> **依頼 A**: 時間停止の能力を考察した文章を、最初から最後まで一字一句そのまま書き写せ。

> **文書の抜粋**:
- DIO の世界(二)

2013/12/07/Sat.DIO の世界(二)

以前に「時間を止め、その世界で自分だけが動ける」という超能力について考察した。この能力を「自分を構成する以外の全ての粒子の運動を停止させる能力」と仮定する。すると光子フォトンが網膜に進入しなくなるので、超能力者は時を止めた瞬間に暗闇に包まれるはずである——。そういう議論であった。

ここでまず指摘せねばならぬのは、超能力者は時を止めても目が見えなくなるわけではない(そのような描写はない)ことである。これは上述した私の結論と矛盾する。

自然光・環境光は太陽由来である。したがって「自分を構成する以外の全ての粒子の運動を停止させる能力」の範囲を地球に留めるなら、超能力者は視力を保つことができる。問題は非太陽由来の光子である。地球由来の光子は運動を停止するので、時を止めると見えなくなる。炎や電灯、テレビや携帯電話などのディスプレイ、あらゆる発光体は時を止めた瞬間に一斉に消える(ように見える)。

同様に電子エレクトロンも止まる。時を止めた超能力者が電子取引でインチキをしようとキーボードを叩いてもその信号がコンピュータに伝達されることはない(先の議論によれば、それ以前にモニターが真っ暗に見えているはずである)。

音も聴こえなくなる。これは映画やアニメでも割合よく再現されている。時を止めた途端に無音となるのは常套的な演出である。しかしより重要なのは、時を止めている間は一切の音がしないことである。これは宇宙戦争モノと共通する話題といえる。

> **依頼 B**: 記録のうち、「Open the top-left Dinophysis cell image」を含む行から「tap(608, 39)」を含む行までを、両端の行も含めてMarkdownの表として出力せよ。列名は「番号」と「行内容」とし、空行は除くこと。

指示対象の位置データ
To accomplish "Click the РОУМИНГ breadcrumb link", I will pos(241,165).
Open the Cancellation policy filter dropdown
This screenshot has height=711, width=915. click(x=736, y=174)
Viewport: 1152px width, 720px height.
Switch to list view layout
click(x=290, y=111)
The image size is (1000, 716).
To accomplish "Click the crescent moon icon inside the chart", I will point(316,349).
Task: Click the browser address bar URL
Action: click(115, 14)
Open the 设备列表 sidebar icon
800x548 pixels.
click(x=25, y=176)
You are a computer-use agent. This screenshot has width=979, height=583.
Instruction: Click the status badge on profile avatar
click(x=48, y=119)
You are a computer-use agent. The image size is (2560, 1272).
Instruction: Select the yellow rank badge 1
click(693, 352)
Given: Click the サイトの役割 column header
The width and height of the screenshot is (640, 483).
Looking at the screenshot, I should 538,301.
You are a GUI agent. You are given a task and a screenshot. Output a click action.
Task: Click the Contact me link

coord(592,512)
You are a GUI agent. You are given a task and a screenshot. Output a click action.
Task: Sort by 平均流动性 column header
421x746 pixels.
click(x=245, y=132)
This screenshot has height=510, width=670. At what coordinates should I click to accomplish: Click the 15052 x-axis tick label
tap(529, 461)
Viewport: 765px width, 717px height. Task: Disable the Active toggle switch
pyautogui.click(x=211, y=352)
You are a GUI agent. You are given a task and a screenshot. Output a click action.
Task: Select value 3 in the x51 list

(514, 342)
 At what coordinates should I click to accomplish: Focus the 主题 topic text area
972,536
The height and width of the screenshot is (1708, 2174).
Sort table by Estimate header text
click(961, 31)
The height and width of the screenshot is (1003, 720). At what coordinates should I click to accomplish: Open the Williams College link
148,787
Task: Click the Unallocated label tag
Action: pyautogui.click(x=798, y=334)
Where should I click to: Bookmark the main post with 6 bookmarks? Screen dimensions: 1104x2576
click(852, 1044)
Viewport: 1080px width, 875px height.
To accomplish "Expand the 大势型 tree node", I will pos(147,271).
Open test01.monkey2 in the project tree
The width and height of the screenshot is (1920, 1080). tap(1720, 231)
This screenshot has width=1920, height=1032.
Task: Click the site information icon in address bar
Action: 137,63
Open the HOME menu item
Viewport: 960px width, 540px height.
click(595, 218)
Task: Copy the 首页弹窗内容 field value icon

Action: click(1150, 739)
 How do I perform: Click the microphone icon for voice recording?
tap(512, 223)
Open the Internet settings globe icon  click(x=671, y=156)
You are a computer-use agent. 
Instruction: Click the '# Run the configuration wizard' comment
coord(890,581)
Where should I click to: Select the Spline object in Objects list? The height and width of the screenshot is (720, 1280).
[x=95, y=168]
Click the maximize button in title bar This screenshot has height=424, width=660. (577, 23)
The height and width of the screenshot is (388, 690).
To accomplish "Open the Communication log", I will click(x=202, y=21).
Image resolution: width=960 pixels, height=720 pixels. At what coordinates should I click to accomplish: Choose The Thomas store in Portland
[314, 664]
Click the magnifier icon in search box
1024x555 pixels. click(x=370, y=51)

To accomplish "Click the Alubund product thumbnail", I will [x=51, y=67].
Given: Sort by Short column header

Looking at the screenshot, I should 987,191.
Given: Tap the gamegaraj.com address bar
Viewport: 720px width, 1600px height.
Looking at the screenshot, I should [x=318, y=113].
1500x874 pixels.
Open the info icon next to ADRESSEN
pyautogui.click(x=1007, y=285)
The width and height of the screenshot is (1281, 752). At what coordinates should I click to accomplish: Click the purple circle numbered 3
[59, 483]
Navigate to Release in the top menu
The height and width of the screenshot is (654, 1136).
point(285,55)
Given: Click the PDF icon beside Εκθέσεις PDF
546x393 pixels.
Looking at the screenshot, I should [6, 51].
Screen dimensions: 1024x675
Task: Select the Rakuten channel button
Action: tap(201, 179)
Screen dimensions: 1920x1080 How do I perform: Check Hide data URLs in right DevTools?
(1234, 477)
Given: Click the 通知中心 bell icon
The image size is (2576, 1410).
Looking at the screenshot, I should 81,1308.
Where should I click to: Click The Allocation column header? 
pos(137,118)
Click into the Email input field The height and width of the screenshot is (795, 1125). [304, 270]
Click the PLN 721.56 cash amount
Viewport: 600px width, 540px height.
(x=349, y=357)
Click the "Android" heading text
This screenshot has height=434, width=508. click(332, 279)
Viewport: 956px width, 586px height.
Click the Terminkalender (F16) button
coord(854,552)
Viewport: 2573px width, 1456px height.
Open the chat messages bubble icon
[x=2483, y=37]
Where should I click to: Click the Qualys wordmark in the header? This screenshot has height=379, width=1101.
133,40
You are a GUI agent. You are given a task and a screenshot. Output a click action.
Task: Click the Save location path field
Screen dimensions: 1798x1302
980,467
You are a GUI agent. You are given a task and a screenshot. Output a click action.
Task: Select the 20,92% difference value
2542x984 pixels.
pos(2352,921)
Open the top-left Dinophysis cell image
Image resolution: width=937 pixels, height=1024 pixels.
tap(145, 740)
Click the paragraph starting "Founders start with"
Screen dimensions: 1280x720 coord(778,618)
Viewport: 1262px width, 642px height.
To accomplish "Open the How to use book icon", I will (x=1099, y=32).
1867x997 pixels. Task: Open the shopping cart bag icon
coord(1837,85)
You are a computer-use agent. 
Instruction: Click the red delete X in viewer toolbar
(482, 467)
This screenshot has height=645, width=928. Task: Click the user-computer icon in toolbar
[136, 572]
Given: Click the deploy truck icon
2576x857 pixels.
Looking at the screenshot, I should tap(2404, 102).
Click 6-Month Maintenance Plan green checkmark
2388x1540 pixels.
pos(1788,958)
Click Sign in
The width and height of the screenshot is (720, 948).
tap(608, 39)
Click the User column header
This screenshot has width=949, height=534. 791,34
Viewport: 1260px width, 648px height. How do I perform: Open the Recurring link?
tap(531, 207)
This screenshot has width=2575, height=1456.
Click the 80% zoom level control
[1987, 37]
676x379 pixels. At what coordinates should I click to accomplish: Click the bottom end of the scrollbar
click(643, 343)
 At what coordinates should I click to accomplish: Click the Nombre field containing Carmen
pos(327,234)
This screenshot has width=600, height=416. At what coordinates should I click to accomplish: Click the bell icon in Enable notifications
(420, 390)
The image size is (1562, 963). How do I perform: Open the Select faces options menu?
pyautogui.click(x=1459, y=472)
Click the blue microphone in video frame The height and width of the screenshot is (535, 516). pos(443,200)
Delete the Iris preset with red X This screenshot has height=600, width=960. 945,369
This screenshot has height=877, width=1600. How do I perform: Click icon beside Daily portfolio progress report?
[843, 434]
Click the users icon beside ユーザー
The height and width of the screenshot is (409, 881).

> **実行結果 A**:
- DIO の世界(二)

2013/12/07/Sat.DIO の世界(二)

以前に「時間を止め、その世界で自分だけが動ける」という超能力について考察した。この能力を「自分を構成する以外の全ての粒子の運動を停止させる能力」と仮定する。すると光子フォトンが網膜に進入しなくなるので、超能力者は時を止めた瞬間に暗闇に包まれるはずである——。そういう議論であった。

ここでまず指摘せねばならぬのは、超能力者は時を止めても目が見えなくなるわけではない(そのような描写はない)ことである。これは上述した私の結論と矛盾する。

自然光・環境光は太陽由来である。したがって「自分を構成する以外の全ての粒子の運動を停止させる能力」の範囲を地球に留めるなら、超能力者は視力を保つことができる。問題は非太陽由来の光子である。地球由来の光子は運動を停止するので、時を止めると見えなくなる。炎や電灯、テレビや携帯電話などのディスプレイ、あらゆる発光体は時を止めた瞬間に一斉に消える(ように見える)。

同様に電子エレクトロンも止まる。時を止めた超能力者が電子取引でインチキをしようとキーボードを叩いてもその信号がコンピュータに伝達されることはない(先の議論によれば、それ以前にモニターが真っ暗に見えているはずである)。

音も聴こえなくなる。これは映画やアニメでも割合よく再現されている。時を止めた途端に無音となるのは常套的な演出である。しかしより重要なのは、時を止めている間は一切の音がしないことである。これは宇宙戦争モノと共通する話題といえる。

> **実行結果 B**:
| 番号 | 行内容 |
|---|---|
| 1 | Open the top-left Dinophysis cell image |
| 2 | Image resolution: width=937 pixels, height=1024 pixels. |
| 3 | tap(145, 740) |
| 4 | Click the paragraph starting "Founders start with" |
| 5 | Screen dimensions: 1280x720 coord(778,618) |
| 6 | Viewport: 1262px width, 642px height. |
| 7 | To accomplish "Open the How to use book icon", I will (x=1099, y=32). |
| 8 | 1867x997 pixels. Task: Open the shopping cart bag icon |
| 9 | coord(1837,85) |
| 10 | You are a computer-use agent.  |
| 11 | Instruction: Click the red delete X in viewer toolbar |
| 12 | (482, 467) |
| 13 | This screenshot has height=645, width=928. Task: Click the user-computer icon in toolbar |
| 14 | [136, 572] |
| 15 | Given: Click the deploy truck icon |
| 16 | 2576x857 pixels. |
| 17 | Looking at the screenshot, I should tap(2404, 102). |
| 18 | Click 6-Month Maintenance Plan green checkmark |
| 19 | 2388x1540 pixels. |
| 20 | pos(1788,958) |
| 21 | Click Sign in |
| 22 | The width and height of the screenshot is (720, 948). |
| 23 | tap(608, 39) |